FAQ ID：483

讯息：来自于WINDOWS/UNIX 的 ping、ICMP攻击

摘要:此攻击行为会产生的一个ICMP回应请求，使Windows主机运行cyberkit 2.2软件。 ICMP 被 IP 层用于向一台主机发送单向的告知性消息。在 ICMP 中没有验证机制，这就导致了使用 ICMP 可以造成服务拒绝的攻击，或者可以支持攻击者截取数据包。下面列出了几种与 ICMP 协议相关的攻击类型：

ICMP DOS 攻击：攻击者使用 ICMP “时间超出”或“目标地址无法连接”的消息。这两种 ICMP 消息都会导致一台主机迅速放弃连接。攻击只需伪造这些 ICMP 消息中的一条，并发送给通信中的两台主机或其中的一台，就可以利用这种攻击了。接着通信连接就会被切断。当一台主机错误地认为信息的目标地址不在本地网络中的时候，网关通常会使用 ICMP “转向”消息。如果攻击者伪造出一条“转向”消息，它就可以导致另外一台主机经过攻击者主机向特定连接发送数据包。

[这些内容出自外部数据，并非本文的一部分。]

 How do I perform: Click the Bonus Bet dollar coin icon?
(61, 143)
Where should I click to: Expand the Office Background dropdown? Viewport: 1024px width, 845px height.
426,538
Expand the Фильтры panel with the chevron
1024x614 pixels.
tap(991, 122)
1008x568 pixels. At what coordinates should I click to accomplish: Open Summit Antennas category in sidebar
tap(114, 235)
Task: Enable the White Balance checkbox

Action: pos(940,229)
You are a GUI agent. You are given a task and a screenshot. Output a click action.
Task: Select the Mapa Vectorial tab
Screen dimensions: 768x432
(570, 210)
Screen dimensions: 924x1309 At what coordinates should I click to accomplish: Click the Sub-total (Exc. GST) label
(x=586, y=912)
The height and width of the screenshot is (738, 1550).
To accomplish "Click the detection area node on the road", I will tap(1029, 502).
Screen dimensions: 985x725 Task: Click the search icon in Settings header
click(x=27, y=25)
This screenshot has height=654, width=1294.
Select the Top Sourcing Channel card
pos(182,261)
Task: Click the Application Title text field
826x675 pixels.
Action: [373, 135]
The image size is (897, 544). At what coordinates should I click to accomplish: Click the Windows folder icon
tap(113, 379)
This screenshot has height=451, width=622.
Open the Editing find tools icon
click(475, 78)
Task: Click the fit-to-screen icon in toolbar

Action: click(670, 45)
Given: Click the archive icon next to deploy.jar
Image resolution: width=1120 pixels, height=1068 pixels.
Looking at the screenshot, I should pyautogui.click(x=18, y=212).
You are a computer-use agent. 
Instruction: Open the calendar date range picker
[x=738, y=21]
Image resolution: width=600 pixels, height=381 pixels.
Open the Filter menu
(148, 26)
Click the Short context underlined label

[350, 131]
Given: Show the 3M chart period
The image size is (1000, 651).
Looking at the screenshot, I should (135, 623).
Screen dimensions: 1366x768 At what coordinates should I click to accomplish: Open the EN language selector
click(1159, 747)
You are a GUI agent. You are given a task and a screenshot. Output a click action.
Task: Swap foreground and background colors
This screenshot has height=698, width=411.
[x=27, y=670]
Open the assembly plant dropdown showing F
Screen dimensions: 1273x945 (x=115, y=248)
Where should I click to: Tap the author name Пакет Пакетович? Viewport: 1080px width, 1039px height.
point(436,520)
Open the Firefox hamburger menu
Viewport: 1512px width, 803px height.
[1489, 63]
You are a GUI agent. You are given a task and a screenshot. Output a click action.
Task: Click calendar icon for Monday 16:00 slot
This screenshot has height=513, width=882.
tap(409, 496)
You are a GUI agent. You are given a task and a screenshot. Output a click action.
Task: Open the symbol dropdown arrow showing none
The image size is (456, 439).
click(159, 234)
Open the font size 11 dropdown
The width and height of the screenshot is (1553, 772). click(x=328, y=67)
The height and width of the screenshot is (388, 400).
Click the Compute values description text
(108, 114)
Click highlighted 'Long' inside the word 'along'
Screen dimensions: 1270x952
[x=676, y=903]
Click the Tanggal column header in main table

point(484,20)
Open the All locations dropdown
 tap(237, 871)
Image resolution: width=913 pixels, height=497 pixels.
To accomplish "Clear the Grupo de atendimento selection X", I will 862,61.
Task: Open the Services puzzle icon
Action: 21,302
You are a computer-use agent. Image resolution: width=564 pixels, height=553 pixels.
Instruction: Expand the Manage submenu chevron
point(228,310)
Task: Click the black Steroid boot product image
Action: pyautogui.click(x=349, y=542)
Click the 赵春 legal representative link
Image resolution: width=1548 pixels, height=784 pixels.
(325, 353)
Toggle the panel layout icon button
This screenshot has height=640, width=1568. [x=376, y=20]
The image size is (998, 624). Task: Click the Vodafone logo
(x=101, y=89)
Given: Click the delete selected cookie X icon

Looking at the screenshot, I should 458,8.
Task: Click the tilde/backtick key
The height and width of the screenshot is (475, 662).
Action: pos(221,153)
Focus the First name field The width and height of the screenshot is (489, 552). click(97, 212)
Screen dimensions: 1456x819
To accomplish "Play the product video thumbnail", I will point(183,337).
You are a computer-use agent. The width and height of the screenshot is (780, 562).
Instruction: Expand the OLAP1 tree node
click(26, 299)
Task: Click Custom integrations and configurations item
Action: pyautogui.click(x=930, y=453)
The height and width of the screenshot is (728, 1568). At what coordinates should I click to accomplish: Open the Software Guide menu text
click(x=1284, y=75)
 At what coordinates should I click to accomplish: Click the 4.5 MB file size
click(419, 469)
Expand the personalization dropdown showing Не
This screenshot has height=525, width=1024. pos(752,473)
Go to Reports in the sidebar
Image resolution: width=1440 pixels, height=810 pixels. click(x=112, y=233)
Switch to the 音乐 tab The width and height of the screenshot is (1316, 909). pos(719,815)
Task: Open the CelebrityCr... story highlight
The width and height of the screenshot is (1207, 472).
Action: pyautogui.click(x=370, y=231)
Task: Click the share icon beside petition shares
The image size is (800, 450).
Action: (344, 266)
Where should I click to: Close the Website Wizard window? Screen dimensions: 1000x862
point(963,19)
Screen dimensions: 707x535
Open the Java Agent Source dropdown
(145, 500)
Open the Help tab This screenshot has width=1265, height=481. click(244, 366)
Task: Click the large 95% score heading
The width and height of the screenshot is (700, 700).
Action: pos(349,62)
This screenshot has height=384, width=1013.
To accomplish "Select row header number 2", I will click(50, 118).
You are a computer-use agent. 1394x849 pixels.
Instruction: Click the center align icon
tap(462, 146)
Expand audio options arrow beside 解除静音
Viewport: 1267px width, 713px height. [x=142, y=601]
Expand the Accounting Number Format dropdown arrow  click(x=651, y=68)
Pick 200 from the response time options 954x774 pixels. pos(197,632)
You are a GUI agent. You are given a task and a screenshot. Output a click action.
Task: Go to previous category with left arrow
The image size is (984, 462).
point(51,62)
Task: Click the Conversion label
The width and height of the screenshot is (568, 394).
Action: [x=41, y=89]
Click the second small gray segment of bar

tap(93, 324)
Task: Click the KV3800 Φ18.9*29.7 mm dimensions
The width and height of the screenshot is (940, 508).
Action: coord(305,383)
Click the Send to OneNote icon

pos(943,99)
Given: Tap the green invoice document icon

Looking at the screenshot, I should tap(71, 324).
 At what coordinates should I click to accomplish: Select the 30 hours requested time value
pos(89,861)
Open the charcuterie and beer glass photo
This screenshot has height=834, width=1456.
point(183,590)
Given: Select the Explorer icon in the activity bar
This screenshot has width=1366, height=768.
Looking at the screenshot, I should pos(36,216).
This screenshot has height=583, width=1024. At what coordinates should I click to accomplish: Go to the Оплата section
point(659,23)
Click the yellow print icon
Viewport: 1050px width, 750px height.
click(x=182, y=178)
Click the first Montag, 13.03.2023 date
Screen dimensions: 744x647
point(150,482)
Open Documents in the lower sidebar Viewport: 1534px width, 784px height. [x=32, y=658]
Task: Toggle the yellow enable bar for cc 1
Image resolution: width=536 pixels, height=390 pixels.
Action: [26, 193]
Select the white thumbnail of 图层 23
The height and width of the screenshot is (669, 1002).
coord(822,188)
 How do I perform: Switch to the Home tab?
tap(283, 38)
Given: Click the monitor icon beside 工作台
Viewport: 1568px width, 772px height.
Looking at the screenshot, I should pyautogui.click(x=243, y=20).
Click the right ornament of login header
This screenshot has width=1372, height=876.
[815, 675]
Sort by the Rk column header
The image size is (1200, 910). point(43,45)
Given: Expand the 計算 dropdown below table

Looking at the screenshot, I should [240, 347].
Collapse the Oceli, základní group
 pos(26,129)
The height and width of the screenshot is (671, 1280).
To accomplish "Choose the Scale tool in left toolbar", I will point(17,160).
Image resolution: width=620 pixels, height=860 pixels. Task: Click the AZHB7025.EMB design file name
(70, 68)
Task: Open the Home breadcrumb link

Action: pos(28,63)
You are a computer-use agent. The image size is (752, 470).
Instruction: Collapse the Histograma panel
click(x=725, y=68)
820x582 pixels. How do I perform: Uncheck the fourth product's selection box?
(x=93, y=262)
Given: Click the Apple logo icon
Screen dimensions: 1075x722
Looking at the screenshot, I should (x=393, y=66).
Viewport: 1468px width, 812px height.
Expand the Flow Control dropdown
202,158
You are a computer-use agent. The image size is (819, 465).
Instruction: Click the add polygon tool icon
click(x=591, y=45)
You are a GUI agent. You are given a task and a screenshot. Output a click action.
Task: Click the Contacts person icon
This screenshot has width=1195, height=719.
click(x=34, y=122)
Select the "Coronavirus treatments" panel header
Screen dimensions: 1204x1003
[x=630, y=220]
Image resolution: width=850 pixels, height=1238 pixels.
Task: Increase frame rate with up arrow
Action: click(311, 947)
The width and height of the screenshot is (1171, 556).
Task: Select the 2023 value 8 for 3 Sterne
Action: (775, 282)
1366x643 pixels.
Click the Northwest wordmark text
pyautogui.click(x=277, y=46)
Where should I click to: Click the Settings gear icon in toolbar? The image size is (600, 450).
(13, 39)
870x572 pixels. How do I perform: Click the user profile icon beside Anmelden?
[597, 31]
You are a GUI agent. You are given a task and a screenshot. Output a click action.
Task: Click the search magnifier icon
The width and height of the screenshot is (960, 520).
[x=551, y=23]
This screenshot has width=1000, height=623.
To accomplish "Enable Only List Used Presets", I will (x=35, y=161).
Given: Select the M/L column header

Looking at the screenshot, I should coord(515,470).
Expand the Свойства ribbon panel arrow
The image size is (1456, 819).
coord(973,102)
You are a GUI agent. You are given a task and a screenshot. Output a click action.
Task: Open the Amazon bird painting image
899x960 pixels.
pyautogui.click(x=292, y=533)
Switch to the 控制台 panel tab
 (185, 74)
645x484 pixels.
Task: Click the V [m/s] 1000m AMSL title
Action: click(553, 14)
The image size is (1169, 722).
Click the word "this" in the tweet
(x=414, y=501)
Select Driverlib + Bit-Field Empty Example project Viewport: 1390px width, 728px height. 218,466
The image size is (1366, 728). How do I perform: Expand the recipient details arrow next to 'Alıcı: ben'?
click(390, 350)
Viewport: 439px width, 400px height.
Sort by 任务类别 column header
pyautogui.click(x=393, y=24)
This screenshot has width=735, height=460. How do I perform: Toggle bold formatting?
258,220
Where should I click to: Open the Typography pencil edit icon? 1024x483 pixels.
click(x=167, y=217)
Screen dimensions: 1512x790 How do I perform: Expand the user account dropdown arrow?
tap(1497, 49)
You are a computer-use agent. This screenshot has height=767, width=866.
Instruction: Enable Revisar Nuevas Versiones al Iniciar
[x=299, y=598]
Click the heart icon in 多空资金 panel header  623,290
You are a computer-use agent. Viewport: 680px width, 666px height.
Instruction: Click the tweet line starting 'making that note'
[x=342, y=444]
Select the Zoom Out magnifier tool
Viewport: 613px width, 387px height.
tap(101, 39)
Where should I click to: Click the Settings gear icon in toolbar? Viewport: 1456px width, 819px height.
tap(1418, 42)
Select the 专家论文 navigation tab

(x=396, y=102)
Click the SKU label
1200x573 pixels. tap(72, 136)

ICMP 数据包放大（或 ICMP Smurf）：攻击者向安全薄弱网络所广播的地址发送伪造的 ICMP 响应数据包。那些网络上的所有系统都会向受害计算机系统发送 ICMP 响应的答复信息，占用了目标系统的可用带宽并导致合法通信的服务拒绝（DoS）。

死Ping攻击：攻击者向受害计算机发送一条比最大 IP 数据包容量还要大许多的 ICMP 响应请求数据包。既然所接收到的 ICMP 响应请求数据包的容量远远高于正常的 IP 数据包，受害计算机不能够将这些数据包重新组合起来。这样导致的结果是，操作系统要么瘫痪，要么重启。

ICMP PING 淹没攻击：大量的 PING 信息广播淹没了目标系统，使得它不能够对合法的通信做出响应。

ICMP nuke 攻击：Nuke 发送出目标操作系统无法处理的信息数据包，从而导致该系统瘫痪。

受影响的系统：所有系统

易用性攻击：简单攻击

拦截行动：FlowGate阻止进入内网的ICMP回应请求，拒绝其攻击于网关之外。